Return From Sin City

Just back from another Vegas trip, mostly for recreation but also to get some work done.  In case you haven't been there lately, the new trend in gaming is for "name" slot machines, themed around TV shows.  Some are based on game shows, like Jeopardy! and Wheel of Fortune, and I lost an entire two bucks playing a Press Your Luck slot.  (Press Your Luck was a terrific game show which went off the air in 1986.  It was never a huge hit but I guess they figure someone remembers it.)  There are also I Dream of Jeannie machines (with great pictures of Barbara Eden all over them), Addams Family machines and Munsters machines, while Beverly Hillbillies and Bewitched are said to be on the way.  If you hit big on the Beverly Hillbillies machine, you could win enough to move into the big house next to the Drysdales and have your own cee-ment pond and a whole back yard full of critters.  Old TV programs used to just fade quietly into obscurity on Nick at Nite.  Now, they move to Las Vegas and get into professional gambling.

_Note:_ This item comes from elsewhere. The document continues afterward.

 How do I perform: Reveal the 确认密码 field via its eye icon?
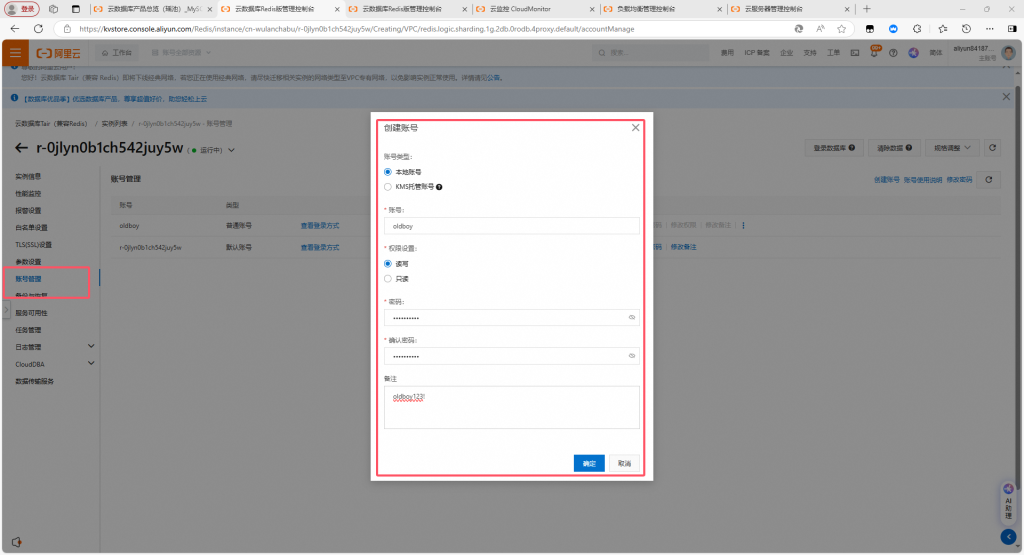click(632, 356)
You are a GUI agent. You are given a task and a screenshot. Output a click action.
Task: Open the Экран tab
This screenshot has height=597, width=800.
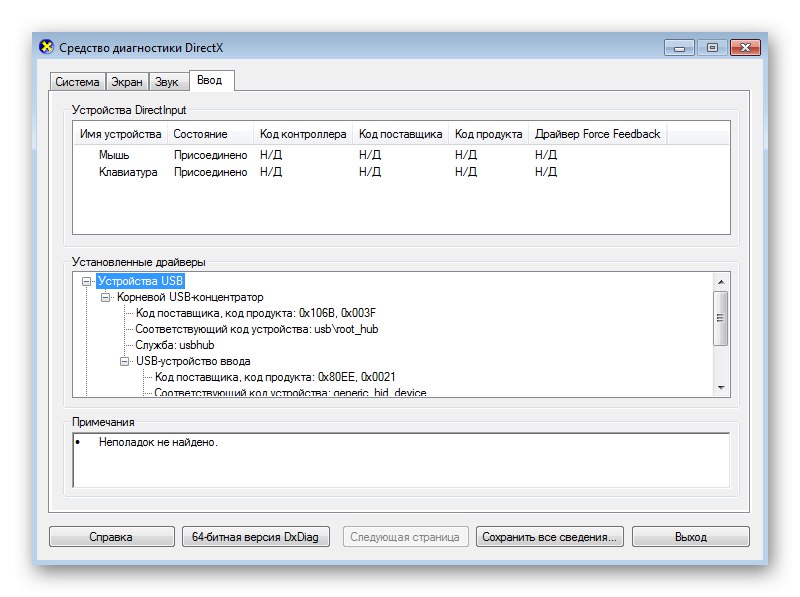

Funniest Thing I Encountered in Vegas This Time: No, not a Windows error.  Walking the length of the Strip, I wandered past the Westward Ho, which is a dump of a casino next door.  I noticed that, while the Stardust — hardly a class act, itself — is featuring Wayne Newton, the 'Ho (as locals call it) is featuring Rusty Davis, a Wayne Newton impersonator.  A gent outside was trying to hustle folks to go in, gamble, eat cheap shrimp cocktails and see Rusty.   I asked him, "Why would anyone want to see a Wayne Newton impersonator when they can walk right across that parking lot and see the real Wayne Newton?"  Without pausing to mull, the man responded: "Our Wayne Newton is $14.95 and comes with a buffet."  Hey, works for me.